Tuesday, February 2, 2010

Ronald Berry

I buried my favorite cousin yesterday. Ronald Berry was childlike in his glee, mirthful in his relationships. His Deputy Dog laugh - a breathy, face scrunching laugh - infected everyone. He could be exasperating and embarrassing. But all of us Berrys loved him.

As people entered the church, they listened to music from Ronald's 1970s and 1980s band Raincrow. Frank thought we were listening to Lynrd Skynrd; but, no, it was Ronald and his buddies. Many of his band members were there, wearing bandanas tied to their arms in solidarity with their missing vocalist. Sam was there, lookin' good and wearing only one bandana. (In the old days, he tied seven or eight around his leg.)

Beau trudged into the church late, walked directly to the front, opened his guitar case, and then made everyone cry with "Fire and Rain" - "Just yesterday morning, they let me know you were gone...." My heart broke. Trish sang "Amazing Grace" a capella and filled the church with her beautiful voice and her heartfelt sorrow. And then at the grave side service, Beau sang "Wild Horses." I was reminded of August when Ronald spent the weekend with us. Steve Markley and Gary Due played music on the porch, and we coerced Ronald into singing "Honky Tonk Women." He sang with heart and soul and danced like Mick Jagger.

But the true Ronald shone through. The power point presentation showed him with his kills - turkeys, fish, and lots and lots of deer. The program given to his friends and family members at the door had two deer on the cover. The spray on his casket had a large cross in the center surrounded by natural grasses and plants with deer nestled in its midst.

The Sweeneys were there - Brutus and Hurtus.
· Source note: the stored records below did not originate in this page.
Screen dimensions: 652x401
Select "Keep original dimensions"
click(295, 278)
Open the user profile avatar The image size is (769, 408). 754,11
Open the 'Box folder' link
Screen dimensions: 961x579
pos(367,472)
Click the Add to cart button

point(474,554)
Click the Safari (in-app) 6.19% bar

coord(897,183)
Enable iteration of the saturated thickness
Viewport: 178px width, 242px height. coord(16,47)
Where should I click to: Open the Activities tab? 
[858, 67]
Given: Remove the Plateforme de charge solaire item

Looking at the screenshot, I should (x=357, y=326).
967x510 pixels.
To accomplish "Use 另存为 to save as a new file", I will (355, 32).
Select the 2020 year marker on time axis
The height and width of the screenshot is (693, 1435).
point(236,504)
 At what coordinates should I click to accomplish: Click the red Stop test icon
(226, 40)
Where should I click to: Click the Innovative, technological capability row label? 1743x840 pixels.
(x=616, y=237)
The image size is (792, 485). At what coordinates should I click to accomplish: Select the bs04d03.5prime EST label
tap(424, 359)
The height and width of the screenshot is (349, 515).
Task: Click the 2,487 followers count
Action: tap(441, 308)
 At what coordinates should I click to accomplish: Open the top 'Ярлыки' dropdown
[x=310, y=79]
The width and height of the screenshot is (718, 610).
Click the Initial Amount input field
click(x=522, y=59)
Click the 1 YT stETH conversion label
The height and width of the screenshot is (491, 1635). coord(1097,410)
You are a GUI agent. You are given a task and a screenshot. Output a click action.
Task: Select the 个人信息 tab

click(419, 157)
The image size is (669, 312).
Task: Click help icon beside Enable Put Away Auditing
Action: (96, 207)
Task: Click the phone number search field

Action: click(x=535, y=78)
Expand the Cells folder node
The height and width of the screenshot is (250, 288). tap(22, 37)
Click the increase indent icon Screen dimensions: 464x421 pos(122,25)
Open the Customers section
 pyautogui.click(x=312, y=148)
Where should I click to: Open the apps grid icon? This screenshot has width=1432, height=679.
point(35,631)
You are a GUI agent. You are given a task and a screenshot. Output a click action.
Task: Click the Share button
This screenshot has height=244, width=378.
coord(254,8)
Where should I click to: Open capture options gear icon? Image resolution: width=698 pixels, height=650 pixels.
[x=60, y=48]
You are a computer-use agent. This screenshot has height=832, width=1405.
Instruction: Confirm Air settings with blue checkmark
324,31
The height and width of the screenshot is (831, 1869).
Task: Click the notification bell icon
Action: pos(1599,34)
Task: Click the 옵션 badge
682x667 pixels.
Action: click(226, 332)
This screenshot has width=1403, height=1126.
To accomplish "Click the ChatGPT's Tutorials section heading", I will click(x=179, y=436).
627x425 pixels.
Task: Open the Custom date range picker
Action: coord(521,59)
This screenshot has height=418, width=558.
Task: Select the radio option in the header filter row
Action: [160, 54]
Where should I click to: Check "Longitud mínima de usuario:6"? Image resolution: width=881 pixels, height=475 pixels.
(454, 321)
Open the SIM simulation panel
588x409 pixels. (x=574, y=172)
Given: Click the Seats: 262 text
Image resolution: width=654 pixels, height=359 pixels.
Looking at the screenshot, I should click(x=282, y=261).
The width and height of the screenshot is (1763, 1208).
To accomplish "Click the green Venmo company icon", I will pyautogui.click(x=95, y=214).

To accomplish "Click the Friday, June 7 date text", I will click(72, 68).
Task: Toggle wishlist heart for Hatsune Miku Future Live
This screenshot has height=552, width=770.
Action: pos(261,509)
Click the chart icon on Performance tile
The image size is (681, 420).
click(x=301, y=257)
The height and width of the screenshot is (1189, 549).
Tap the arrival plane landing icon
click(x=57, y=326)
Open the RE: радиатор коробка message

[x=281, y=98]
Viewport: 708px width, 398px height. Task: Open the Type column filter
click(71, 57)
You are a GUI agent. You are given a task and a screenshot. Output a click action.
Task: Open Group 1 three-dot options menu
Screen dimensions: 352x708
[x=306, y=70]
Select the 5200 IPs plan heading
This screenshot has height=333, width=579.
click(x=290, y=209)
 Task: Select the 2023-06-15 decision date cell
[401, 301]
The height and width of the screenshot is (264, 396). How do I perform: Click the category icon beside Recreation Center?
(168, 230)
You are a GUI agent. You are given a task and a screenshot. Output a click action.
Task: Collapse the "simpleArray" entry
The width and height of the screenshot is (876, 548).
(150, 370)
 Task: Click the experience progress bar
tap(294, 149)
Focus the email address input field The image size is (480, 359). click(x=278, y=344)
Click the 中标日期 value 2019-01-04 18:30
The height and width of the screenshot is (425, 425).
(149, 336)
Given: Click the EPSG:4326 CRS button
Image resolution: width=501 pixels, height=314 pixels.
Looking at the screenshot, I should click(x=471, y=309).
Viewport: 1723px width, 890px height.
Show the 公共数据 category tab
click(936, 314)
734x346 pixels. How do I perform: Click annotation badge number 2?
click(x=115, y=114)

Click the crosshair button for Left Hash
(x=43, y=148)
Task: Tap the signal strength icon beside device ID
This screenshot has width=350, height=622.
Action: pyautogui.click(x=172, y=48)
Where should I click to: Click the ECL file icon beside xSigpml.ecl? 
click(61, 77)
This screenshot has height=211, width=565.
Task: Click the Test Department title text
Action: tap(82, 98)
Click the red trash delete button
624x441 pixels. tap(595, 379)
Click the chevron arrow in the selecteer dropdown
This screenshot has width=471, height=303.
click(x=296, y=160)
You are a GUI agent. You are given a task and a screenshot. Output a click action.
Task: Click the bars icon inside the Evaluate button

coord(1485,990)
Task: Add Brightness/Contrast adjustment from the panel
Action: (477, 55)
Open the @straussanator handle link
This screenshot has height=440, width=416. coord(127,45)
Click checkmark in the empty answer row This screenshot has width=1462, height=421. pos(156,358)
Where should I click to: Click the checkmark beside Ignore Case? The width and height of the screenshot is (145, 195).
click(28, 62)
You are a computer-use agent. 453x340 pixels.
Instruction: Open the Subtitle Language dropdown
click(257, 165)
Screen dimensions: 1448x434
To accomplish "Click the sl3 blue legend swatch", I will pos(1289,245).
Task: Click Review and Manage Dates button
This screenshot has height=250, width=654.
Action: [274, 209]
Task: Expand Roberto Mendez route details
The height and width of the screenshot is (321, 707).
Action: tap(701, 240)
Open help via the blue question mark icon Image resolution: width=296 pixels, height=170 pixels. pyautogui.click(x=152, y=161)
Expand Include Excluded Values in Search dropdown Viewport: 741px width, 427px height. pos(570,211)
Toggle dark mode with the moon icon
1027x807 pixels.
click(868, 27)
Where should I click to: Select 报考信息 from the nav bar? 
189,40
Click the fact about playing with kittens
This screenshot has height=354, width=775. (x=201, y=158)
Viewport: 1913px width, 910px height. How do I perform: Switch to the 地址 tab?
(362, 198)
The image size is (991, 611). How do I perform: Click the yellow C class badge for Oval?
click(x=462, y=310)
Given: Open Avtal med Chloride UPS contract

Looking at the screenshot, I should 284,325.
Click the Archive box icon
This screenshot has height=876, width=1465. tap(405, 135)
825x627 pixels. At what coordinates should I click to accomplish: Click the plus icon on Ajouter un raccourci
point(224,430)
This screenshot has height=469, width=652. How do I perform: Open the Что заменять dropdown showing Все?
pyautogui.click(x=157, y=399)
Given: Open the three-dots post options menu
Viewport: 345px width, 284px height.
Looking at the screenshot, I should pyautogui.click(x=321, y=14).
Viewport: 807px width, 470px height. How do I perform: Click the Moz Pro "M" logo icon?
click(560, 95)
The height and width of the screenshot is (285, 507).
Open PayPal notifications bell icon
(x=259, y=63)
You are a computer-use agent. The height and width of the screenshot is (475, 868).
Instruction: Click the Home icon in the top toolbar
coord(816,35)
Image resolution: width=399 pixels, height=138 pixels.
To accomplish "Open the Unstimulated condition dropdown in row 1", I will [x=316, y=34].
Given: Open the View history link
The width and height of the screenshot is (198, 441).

Tim and Mary. I love those guys.
Randy and Kile were there.
Aunt Wilma was there. I'm not sure she knew what was happening.
Roylene - I worry about her. My dear cousin missing her brother - her sadness was like a shell surrounding her.

So I say goodbye to my big hearted, comedic cousin with the crazy hair who loved to take out his teeth, steal kids' food, wrestle, dance, sing, hunt, drink, be with his family. You will be missed.

Tuesday, January 12, 2010

They Hushed

I have been reading some incredible novels recently, but Let the Good World Spin by Colum McCann blew me away. The novel consists of four sections and twelve characters whose lives intersect and intertwine with Philippe Petit's 1974 tightrope walk between the Twin Towers. The towering characters among the twelve are Corrigan and Jazzlyn.

Corrigan is a man who gives. As a young boy, he gives his blankets and shoes to homeless people in Dublin. After his mother's death, he gives all of his father's suits to the destitute people in his neighborhood, and his father finds a whole street full of people wearing his clothes. In New York, he lives in the projects and opens his apartment to the prostitutes who turn tricks close by. They use Corrigan's apartment for the bathroom. That makes for some uncomfortable situations for Corrigan, a monk who has taken a vow of chastity. But Corrigan says, "It's not much. Just a little gesture. A place they can use." Another layer of this complicated character is revealed in his relationship with Adelita. The day after he has sex for the first time, breaking his vows, he dies in a car accident while driving Jazzlyn home after she has been arrested for prostitution and robbery. The one time he takes from another instead of giving, he loses his life.

Jazzlyn is a woman who is taken. As a young girl, Jazz is taken from her mother, Tillie, when she is four. When Jazz returns to her mother, her innocence is taken and she walks in her mother's footsteps. Corrigan tries to give Jazzlyn some hope, promising to give her a castle, but she's seen too much, done too much heroin - she lives in "the house that horse built" - and given up too much of herself to people who use her for their personal pleasure.

The reader learns about Corrigan and Jazzlyn through the ten other characters, but mostly from the people closest to them: Corrigan's brother and Jazzlyn's mother. Even the accident that kills Corrie and Jazz is related by other characters who cause and observe the accident. It reads as a choreographed dance - the nudge, the skid, the slow spin, the contact with the guard rail. The reader watches both characters, all the characters, walk a tightrope. They teeter between helplessly flailing through the air or carefully placing each foot on the wire. I loved Corrigan and pitied Jazzlyn. I cared about these characters. I didn't want the novel to end.